Sophie no tuvo más remedio que echarse a reír.

– Sí, habrían estado en una iglesia; por suerte los han robado ahora en vez de entonces. El «descanso creativo» ha terminado. Dejad las espadas y volved al trabajo.

Los chicos exhalaron hondos suspiros pero obedecieron. Primero Spandan, luego Bruce y Marta. Solo quedaba John. Como si se tratara de un ofertorio, el chico alzó la espada con ambas manos y Sophie la recogió del mismo modo. Luego estudió la estilizada empuñadura con cariño.
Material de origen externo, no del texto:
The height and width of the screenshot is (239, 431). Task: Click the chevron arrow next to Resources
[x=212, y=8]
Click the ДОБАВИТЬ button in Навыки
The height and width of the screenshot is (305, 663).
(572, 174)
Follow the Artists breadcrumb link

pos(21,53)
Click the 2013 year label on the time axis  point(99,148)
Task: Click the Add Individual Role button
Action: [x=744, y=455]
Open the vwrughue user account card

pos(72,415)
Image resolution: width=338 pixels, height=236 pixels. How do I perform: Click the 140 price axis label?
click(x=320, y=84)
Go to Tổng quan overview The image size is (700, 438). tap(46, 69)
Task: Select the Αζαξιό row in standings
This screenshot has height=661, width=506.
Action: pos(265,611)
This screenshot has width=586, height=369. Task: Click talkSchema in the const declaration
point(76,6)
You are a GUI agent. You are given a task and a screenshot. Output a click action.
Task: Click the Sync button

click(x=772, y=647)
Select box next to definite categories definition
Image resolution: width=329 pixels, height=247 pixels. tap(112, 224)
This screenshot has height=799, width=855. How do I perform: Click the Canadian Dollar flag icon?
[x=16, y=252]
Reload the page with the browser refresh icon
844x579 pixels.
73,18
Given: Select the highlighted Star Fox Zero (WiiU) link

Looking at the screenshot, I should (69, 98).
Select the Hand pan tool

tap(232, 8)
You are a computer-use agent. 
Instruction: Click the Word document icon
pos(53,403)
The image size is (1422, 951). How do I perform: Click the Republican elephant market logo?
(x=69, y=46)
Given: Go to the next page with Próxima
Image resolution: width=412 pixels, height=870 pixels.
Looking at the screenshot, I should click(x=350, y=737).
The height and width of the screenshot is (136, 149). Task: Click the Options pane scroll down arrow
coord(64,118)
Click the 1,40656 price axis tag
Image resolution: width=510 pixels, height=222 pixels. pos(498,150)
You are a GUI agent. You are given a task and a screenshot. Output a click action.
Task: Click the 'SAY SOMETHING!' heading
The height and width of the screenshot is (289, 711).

– Una vez, en una excavación de Dinamarca, encontré una espada como esta. Aunque no era tan bonita ni estaba tan entera. La hoja se había corroído por completo justo en el centro. Pero la sensación de desenterrarla por primera vez fue maravillosa. Daba la impresión de que llevara todos esos años durmiendo y se hubiese despertado expresamente para mí. -Miró al chico, con expresión avergonzada-. Parece que esté loca, lo sé.